> [REQUIRED WORK]:
1) Decide whether each statement below agrees with the text on the Lapindo mudflow. Answer yes or no for each, and quote the words of the text that decide it.
(a) The presidential regulation was issued in 2007 and held Lapindo responsible for the mudflow.
(b) The legislature's fact-finding team concluded that the mudflow was caused by drilling.
(c) The inhabitants of Porong market have been receiving food aid since May 1.
2) According to the text on the Lapindo mudflow, how much has the government allocated from the state budget to move damaged infrastructure?
3) Extend the text on the Lapindo mudflow, picking up after its final line.

Victims and critics say the government has been too slow and has yet to show a strong political commitment to settling the problem. Besides setting up the mitigation agency, President Susilo Bambang Yudhoyono issued a 2007 presidential regulation which held Lapindo responsible for the mudflow and its physical and social impacts.
The regulation ordered Lapindo to immediately disburse 20 percent of a compensation package to residents of the four devastated villages. The remaining 80 percent was to be paid in April of this year, one month before the contract of residents' rents expired. But so far the remaining 80 percent has not been paid and no action has been taken against Lapindo. Those in charge of the compensation say they are still crosschecking data.
Observers surmise that perhaps the government considered the regulation the only measure possible at that time – in the absence of a trial. As things stand, it is not clear, in the event of a similar case, to what extent a corporation should be held responsible. Neither is it clear just when and if the state should take over and let its citizens pay through the state budget.
Several Lapindo executives were held as suspects, but after two years there has been no progress from the police questioning.
Despite pressure from the legislature, whose own fact-finding team concluded the mudflow was a natural disaster, the government remains firm on the presidential regulation which critics considered protective of Lapindo.
The government has yet to rule on the plight of thousands of residents of the later-affected villages, who are not covered by the presidential regulation. Residents of West Siring, Mindi, Besuki and Jatirejo have been living for four months in sparing huts, joining the 2,000 inhabitants of Porong market that have received no food aid since May 1.
Lapindo says it has spent Rp 3.2 trillion to reconstruct damaged infrastructure and the environment, provide humanitarian aid to victims and also the 20 percent of total compensation. The remaining 80 percent of compensation could reach Rp 5.6 trillion.
The government has also allocated Rp 2.11 trillion from the state budget to move damaged infrastructure such as the toll road, the Porong highway and gas pipelines.
Meanwhile thousands of residents still live in hazardous, fetid surroundings.
Chronological Events
May 29, 2006: A fissure spouting hot mud emerges 200 meters from Lapindo Brantas' Banjar Panji 1 well in Siring village, Porong district in Sidoarjo regency.

> [DATA SHOWN]:

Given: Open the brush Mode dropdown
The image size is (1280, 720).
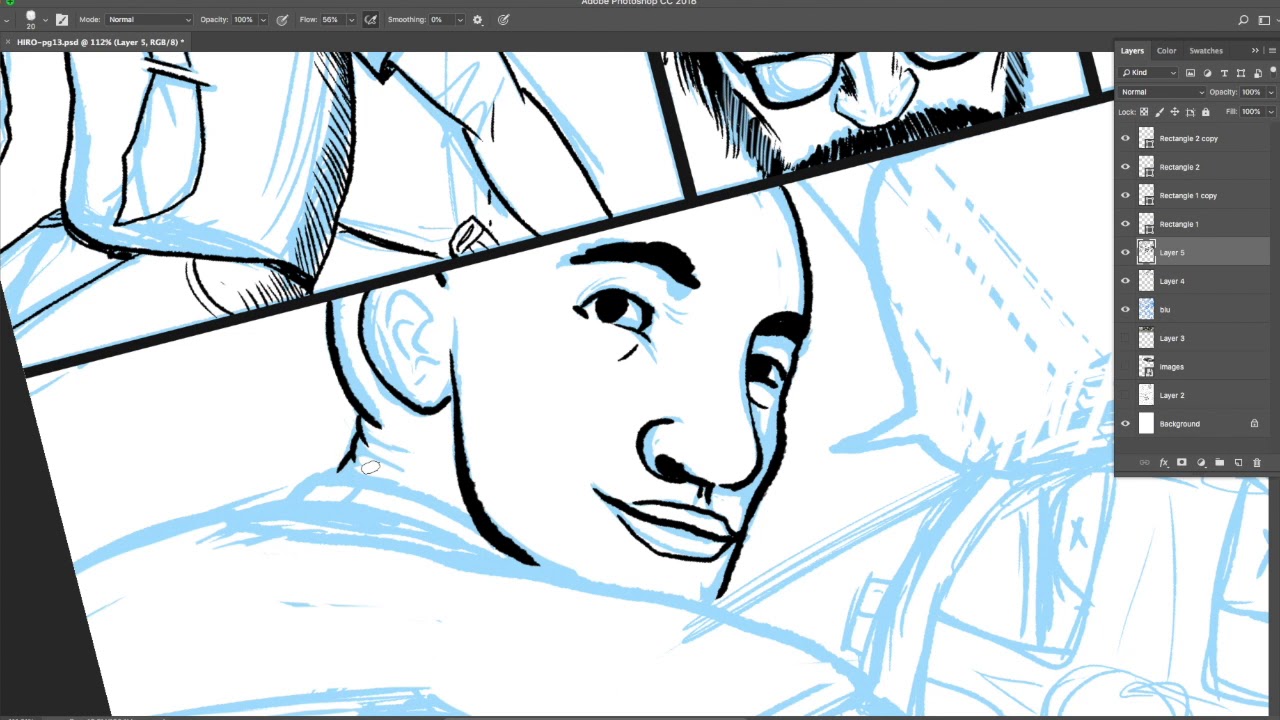Looking at the screenshot, I should tap(149, 19).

> [RESULTS BY TASK]:
1)
(a) Yes: "issued a 2007 presidential regulation which held Lapindo responsible for the mudflow and its physical and social impacts"
(b) No: "whose own fact-finding team concluded the mudflow was a natural disaster"
(c) No: "that have received no food aid since May 1"

2) Rp 2.11 trillion.

3)
June 14, 2006: President Susilo Bambang Yudhoyono tells Lapindo Brantas to appropriately compensate residents affected by the mudflow in Sidoarjo. The President also orders an investigation into the environmental impacts caused by the company's gas exploration activities.
June 17, 2006: Energy and Mineral Resources Minister Purnomo Yusgiantoro orders Lapindo Brantas to compensate victims.
June 20, 2006: Vice President Jusuf Kalla, in front of thousands of mudflow victims, asks Nirwan Bakrie, director of the Bakrie Group, to honor its social responsibilities to mudflow victims.
July 8, 2006: Energy Minister Purnomo says compensation will not come from oil and gas sector mitigation fund. Rather, all costs will be covered by Lapindo Brantas.
Sept. 8, 2006: The government forms the Sidoarjo Mudflow Mitigation Agency, tasked with dealing with the mudflow, such as plugging the fissure and handling social issues caused by the mudflow.
Oct. 15, 2006: The area within a two-kilometer radius of the fissure is designated off-limits by the Indonesian Geological Association.
Aug. 21, 2007: A House plenary session questions the supervisory team following its assessment. The House considers formally questioning the government over its handling of the mudflow. The supervisory team is given three months to complete its work.
Sept. 15, 2007: The government forms the Sidoarjo Mudflow Settlement supervisory task force to run for a period of 75 days.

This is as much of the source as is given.